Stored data
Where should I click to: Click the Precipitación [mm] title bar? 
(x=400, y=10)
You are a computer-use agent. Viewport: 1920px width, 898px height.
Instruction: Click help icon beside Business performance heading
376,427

* _ACTIVITY_
Exactly the lines from the one that holds "Instruction: Click help" through the final line of the records above should be written out, and only those.

* _FINAL ANSWER_
Instruction: Click help icon beside Business performance heading
376,427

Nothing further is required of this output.